Message par Rutilius »

Bonjour à tous,


Récompenses particulières décernées consécutivement
à l’engagement du 7 septembre 1917



Société centrale de sauvetage des naufragés

Société centrale de sauvetage des naufragés ~ Annales du sauvetage maritime,
Année 1917, 3e et 4e trim., p. 138 et s., en rubrique « Sorties des canots de sauvetage ».


« ÎLE DE GROIX (Morbihan).

9 septembre 1917.

J’ai l’honneur de vous soumettre le rapport que m’adresse le sous-patron Bihan (Gildas) patron du canot en l’absence du titulaire sur la sortie effectuée par lui le 8 septembre courant.

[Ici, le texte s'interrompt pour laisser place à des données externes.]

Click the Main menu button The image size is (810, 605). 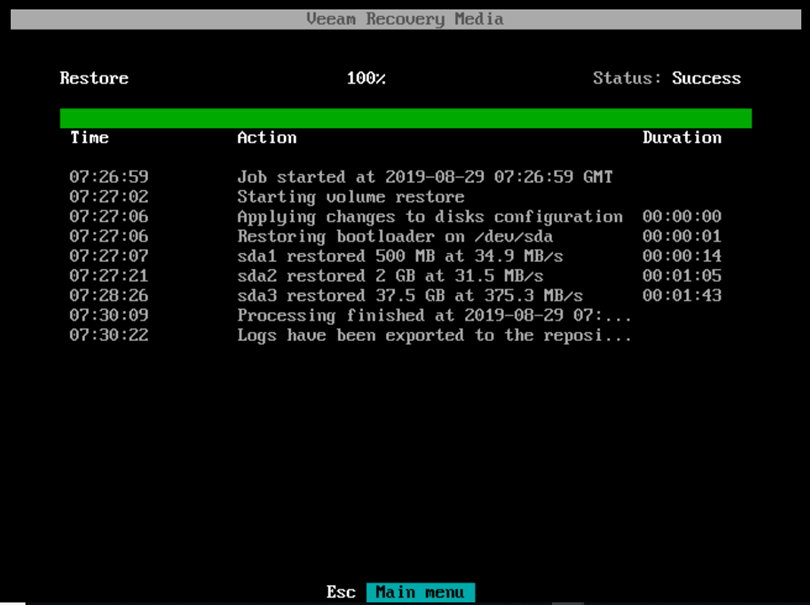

Le 8 septembre 1917, l’Administrateur de la Marine à Groix me faisait parvenir le télégramme suivant du Sémaphore de Fort-Lacroix :
" Un trois mâts goélette français mouillé près du poste demande secours im-médiat. — Prière aviser canot de sauvetage. — Préfecture prévenue."
Le canot fut aussitôt mis à la mer et à 8 h. ½ du matin arrivait dans les parages signalés. J’accostai le trois-mâts qui demandait du secours et montai à son bord. C’était le Kléber du port de Cancale avec un chargement de charbon, il venait d’Angleterre et se rendait à La Rochelle. Un bien triste spectacle s’offrit à ma vue : le Capitaine et le second étaient étendus sur le pont tués net à leur poste par des éclats d’obus. Dans la soirée du 8, à 6 h. 35 du soir, le Kléber avait été attaqué par un sous-marin ennemi et avait engagé le combat avec lui. Durant deux heures il avait bravement combattu. Les deux servants de la pièce étant grièvement blessés, les deux seuls matelots qui restaient continuèrent courageusement la lutte. Les deux canonniers revenus de leur évanouissement revinrent ensuite à leur pièce et continuèrent à tirer jusqu'à la dernière extrémité pendant que les deux matelots manœuvraient le navire.
Deux patrouilleurs du port de Lorient arrivaient près du Kléber peu de temps après nous. Le Capitaine de l’un d’eux me pria d’en prendre le commandement. J’acceptai avec empressement et je montai à bord avec 8 de mes canotiers ; trois autres restèrent dans le canot que je fis amarrer à l’arrière du Kléber.
Nous avons viré l’ancre et avons été pris à la remorque par les patrouilleurs jusqu’en rade du Port-Louis.
Le Commandant du front de mer vint alors m’informer qu’il fallait mouiller le trois-mâts en rade du Port-Louis et mettre immédiatement à terre les deux blessés pour qu’ils soient hospitalisés à l’hôpital maritime de cette dernière ville. En cours de route, j’avais fait déposer le pavillon national sur les dépouilles des deux officiers du bord voulant rendre ainsi au nom de la Société un hommage de respect et d’admiration pour le courage qu’ils avaient déployé dans ce combat inégal.
J’avais précédemment pris soin des deux canonniers blessés et les avais réconfortés par tous les moyens en mon pouvoir.
Après avoir mis un peu d’ordre sur le pont et considérant ma mission comme terminée, je fis voile sur Groix et j’arrivai à Port-Tudy à une heure de l’après-midi.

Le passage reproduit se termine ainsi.